Now this man had four virgin daughters, who prophesied.
And as we tarried there some days, there came down from Judaea a certain prophet, named Agabus.
And coming to us, and taking Paul’s girdle, he bound his own feet and hands, and said, Thus saith the Holy Spirit, So shall the Jews at Jerusalem bind the man that owneth this girdle, and shall deliver him into the hands of the Gentiles.
And when we heard these things, both we and they of that place besought him not to go up to Jerusalem.
Then Paul answered, What do ye, weeping and breaking my heart? for I am ready not to be bound only, but also to die at Jerusalem for the name of the Lord Jesus.
And when he would not be persuaded, we ceased, saying, The will of the Lord be done.
And after these days we took up our baggage and went up to Jerusalem.
And there went with us also [certain] of the disciples from Caesarea, bringing [with them] one Mnason of Cyprus, an early disciple, with whom we should lodge.
And when we were come to Jerusalem, the brethren received us gladly.
And the day following Paul went in with us unto James; and all the elders were present.
And when he had saluted them, he rehearsed one by one the things which God had wrought among the Gentiles through his ministry.
And they, when they heard it, glorified God; and they said unto him, Thou seest, brother, how many thousands there are among the Jews of them that have believed; and they are all zealous for the law:
and they have been informed concerning thee, that thou teachest all the Jews who are among the Gentiles to forsake Moses, telling them not to circumcise their children neither to walk after the customs.
What is it therefore?

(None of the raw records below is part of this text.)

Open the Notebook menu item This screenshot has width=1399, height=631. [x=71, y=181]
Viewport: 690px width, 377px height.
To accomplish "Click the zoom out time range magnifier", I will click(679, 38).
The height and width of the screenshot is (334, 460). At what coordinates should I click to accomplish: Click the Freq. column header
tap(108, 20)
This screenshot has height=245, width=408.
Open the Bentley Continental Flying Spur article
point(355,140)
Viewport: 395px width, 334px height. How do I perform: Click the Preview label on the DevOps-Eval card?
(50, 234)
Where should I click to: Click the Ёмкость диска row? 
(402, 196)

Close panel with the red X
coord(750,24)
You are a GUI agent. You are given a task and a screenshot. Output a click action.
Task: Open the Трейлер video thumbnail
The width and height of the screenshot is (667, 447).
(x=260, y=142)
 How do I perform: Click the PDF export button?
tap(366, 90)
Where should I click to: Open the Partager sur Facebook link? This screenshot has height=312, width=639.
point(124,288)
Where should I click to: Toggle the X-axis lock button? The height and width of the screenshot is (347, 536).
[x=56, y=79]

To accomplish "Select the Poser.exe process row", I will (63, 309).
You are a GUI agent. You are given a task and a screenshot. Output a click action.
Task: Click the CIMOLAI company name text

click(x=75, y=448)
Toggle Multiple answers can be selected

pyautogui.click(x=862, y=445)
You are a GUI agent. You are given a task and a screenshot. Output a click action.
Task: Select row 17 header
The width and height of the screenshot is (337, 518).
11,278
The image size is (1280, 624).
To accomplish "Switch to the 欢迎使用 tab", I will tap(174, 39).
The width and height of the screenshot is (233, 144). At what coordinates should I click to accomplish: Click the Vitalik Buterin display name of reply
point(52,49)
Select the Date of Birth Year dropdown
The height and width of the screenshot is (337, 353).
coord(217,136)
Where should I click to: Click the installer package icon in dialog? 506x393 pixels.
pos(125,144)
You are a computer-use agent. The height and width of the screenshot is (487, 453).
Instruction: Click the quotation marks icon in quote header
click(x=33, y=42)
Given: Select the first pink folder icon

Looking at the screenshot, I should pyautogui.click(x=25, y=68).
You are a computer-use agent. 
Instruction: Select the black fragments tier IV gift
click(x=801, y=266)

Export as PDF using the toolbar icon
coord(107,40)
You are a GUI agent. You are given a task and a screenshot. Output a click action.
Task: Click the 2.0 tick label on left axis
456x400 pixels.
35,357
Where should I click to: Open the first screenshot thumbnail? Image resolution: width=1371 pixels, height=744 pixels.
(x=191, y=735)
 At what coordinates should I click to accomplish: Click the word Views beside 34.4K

They will certainly hear that thou art come.
Do therefore this that we say to thee: We have four men that have a vow on them;
these take, and purify thyself with them, and be at charges for them, that they may shave their heads: and all shall know that there is no truth in the things whereof they have been informed concerning thee; but that thou thyself also walkest orderly, keeping the law.
But as touching the Gentiles that have believed, we wrote, giving judgment that they should keep themselves from things sacrificed to idols, and from blood, and from what is strangled, and from fornication.
Then Paul took the men, and the next day purifying himself with them went into the temple, declaring the fulfilment of the days of purification, until the offering was offered for every one of them.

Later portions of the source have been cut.